Terestchenko also accused Poroshenko of effectively giving Sumy Oblast as a fief to a “gang” of pro-Russian politicians, including Verkhovna Rada member Andriy Derkach from the People’s Will faction.
Derkach, whose father was KGB general and ex-SBU Chief Leonid Derkach, used to be a member of ex-President Viktor Yanukovych’s Party of Regions and voted for the “dictatorial laws” of Jan. 16, 2014, which cracked down on civil liberties.
Semenikhin, a Ukrainian veteran of Russia’s war against Ukraine, is famous for replacing Poroshenko’s portrait with that of Ukrainian nationalist leader Stepan Bandera in his office. He has complained that all of his efforts are being blocked by Konotop’s pro-presidential city council.

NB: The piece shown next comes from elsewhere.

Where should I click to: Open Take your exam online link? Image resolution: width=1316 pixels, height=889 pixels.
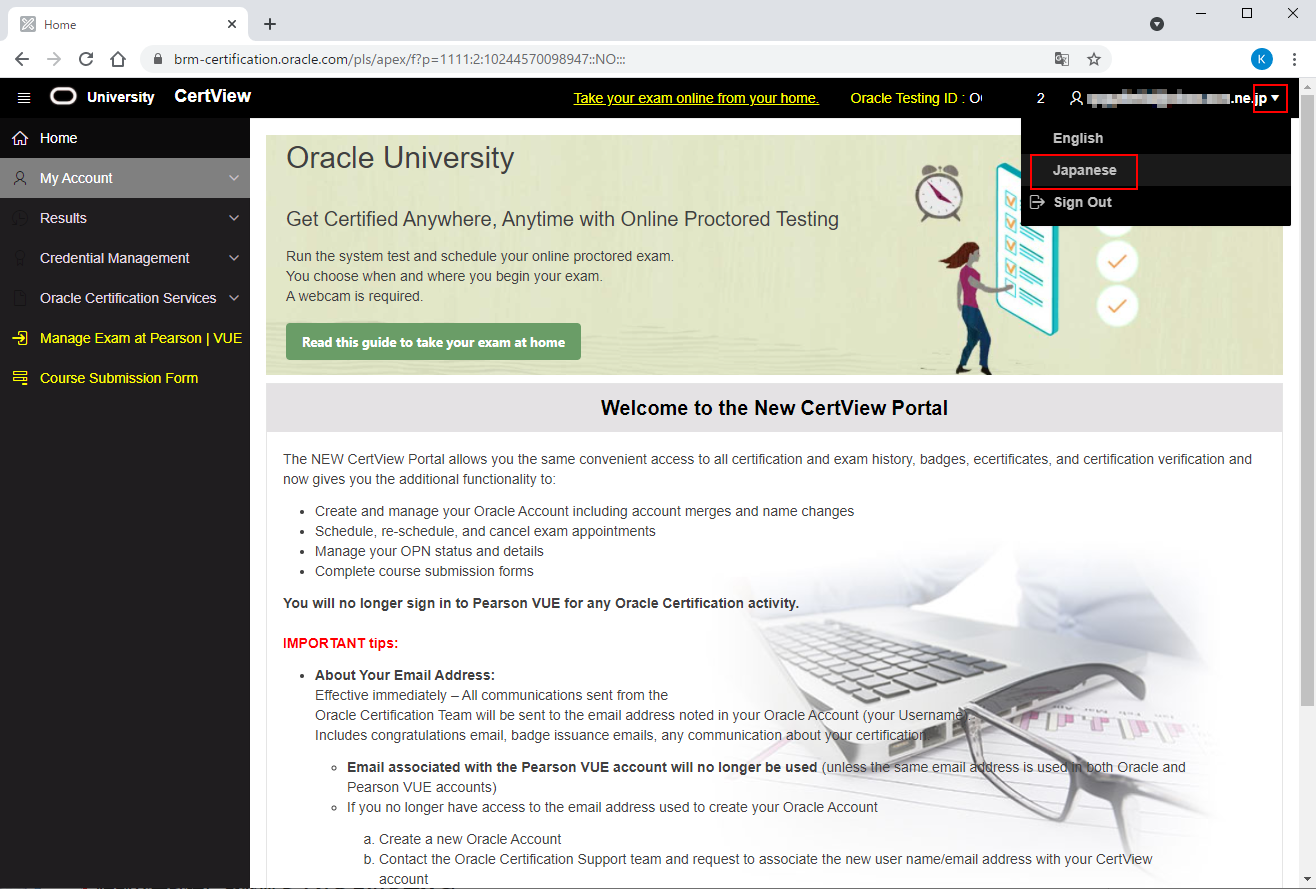[x=696, y=98]
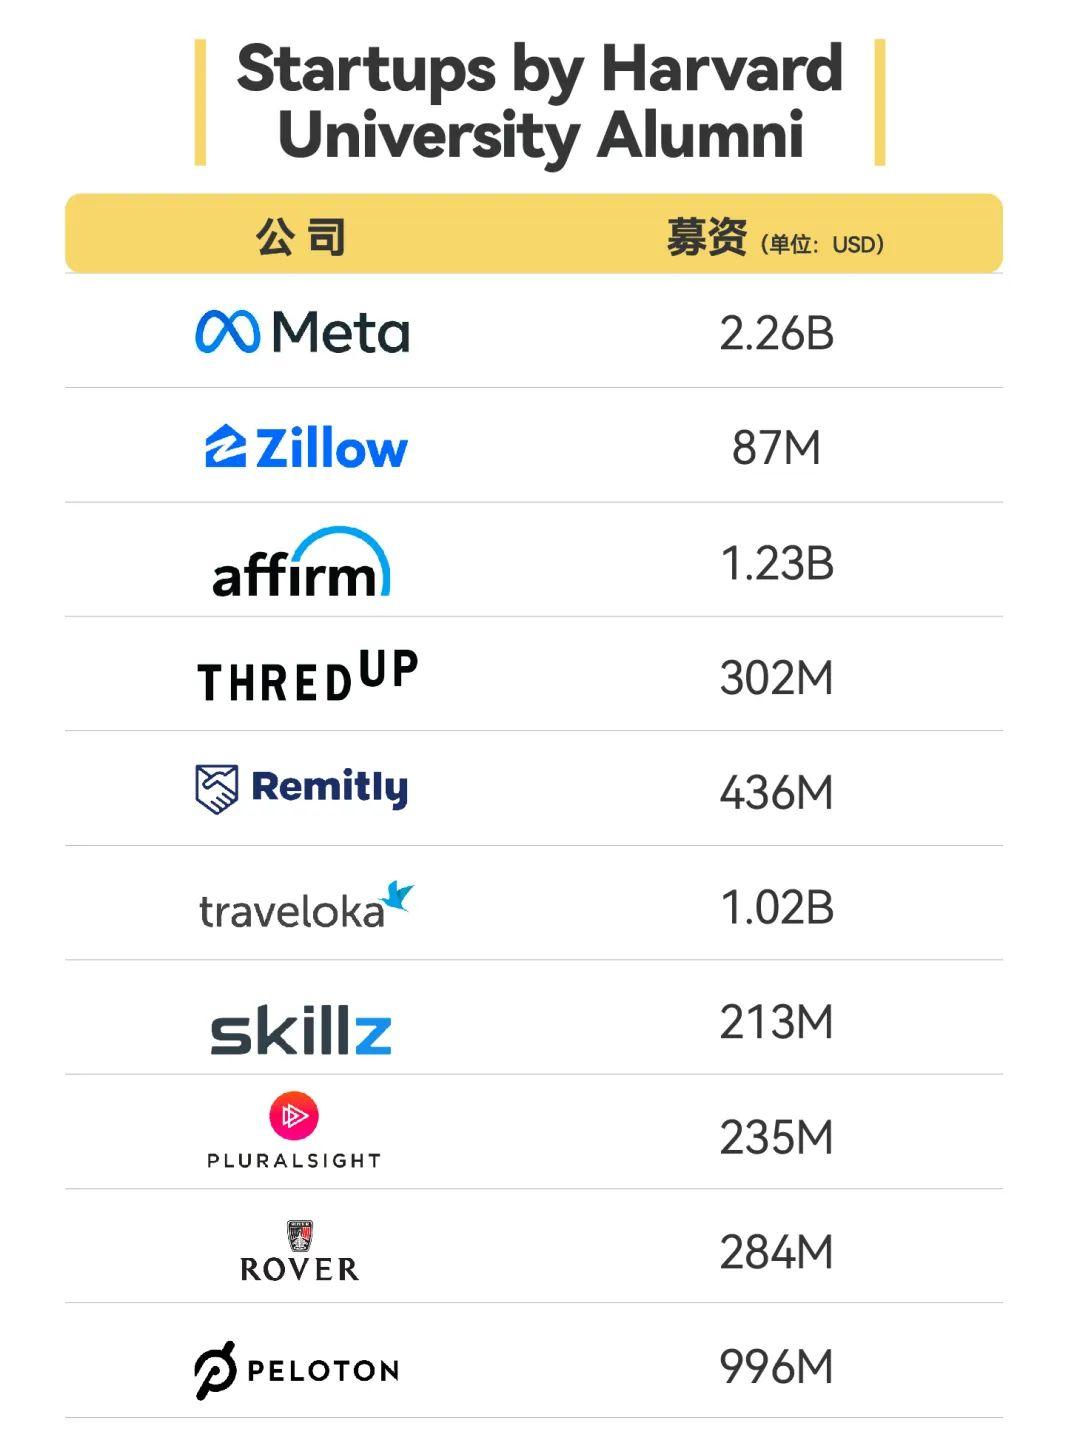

Saakashvili has also forged an alliance with Andriy Sadovy, the mayor of Lviv and leader of the Samopomich party, and expressed support for Mykolayiv Mayor Oleksandr Senkevich from Samopomich, and Cherkassy Mayor Anatoly Bondarenko from Batkivshchyna.
Senkevich has been forced out of office by an alliance of the Poroshenko Bloc and the Opposition Bloc in Mykolayiv’s city council. Sadovy, meanwhile, has seen his approval rating plummet due to a scandal over garbage disposal that he thinks was orchestrated by the Presidential Administration.
Saakashvili has also allied himself with ex-Security Service of Ukraine Chief Valentyn Nalyvaichenko’s Justice party, lawmaker Viktor Chumak’s Wave party, lawmaker Sergii Leshchenko’s Democratic Alliance and lawmaker Yuriy Derevyanko’s Freedom party.
Kyiv rally
Saakashvili called on Poroshenko to resign if he does not meet demands that are to be voiced at the Oct. 17 rally in Kyiv.
“We will calmly give our demands to the president on Oct. 17,” Saakashvili said. “We’ll tell him ‘if you meet them immediately, you can serve until the end of your term, and maybe the people will even give you the chance of serving a second one. But if he doesn’t meet those demands and keeps fooling us, I’ll tell him ‘I resigned once, and maybe you’ll also step down.”
Saakashvili was referring to his decision to resign as president of Georgia ahead of schedule in 2007 during large-scale protests. He was re-elected for a second term in 2008.
“Don’t make a tragedy out of this,” he said. “They say that (Russian dictator Vladimir) Putin will come here if (presidential allies) Ihor Kononenko and Oleh Hladkovsky and (tycoon Rinat) Akhmetov are no longer in place. But I think those who are killing Ukraine are paving the way for Putin. I think our poverty is paving the way for him.”
Saakashvili also talked about his breaking through the Ukrainian-Polish border on Sept. 10, which was preceded by Poroshenko’s decree to strip him of citizenship in what Saakashvili deems to be a politically motivated, illegal and unconstitutional measure. Ukrainian authorities have so far refused to give Saakashvili documents specifying the grounds for his loss of citizenship.
“They said they won’t let me in, and threatened to open fire,” he said. “But the people of Ukraine were passing by, took out the key to the border, opened it, and let me in. And that’s the way this will happen everywhere. The keys not only to the border but also to the Verkhovna Rada and the Presidential Administration must belong to the people, and they will open these doors and look inside, because there’s a bad smell coming from them.”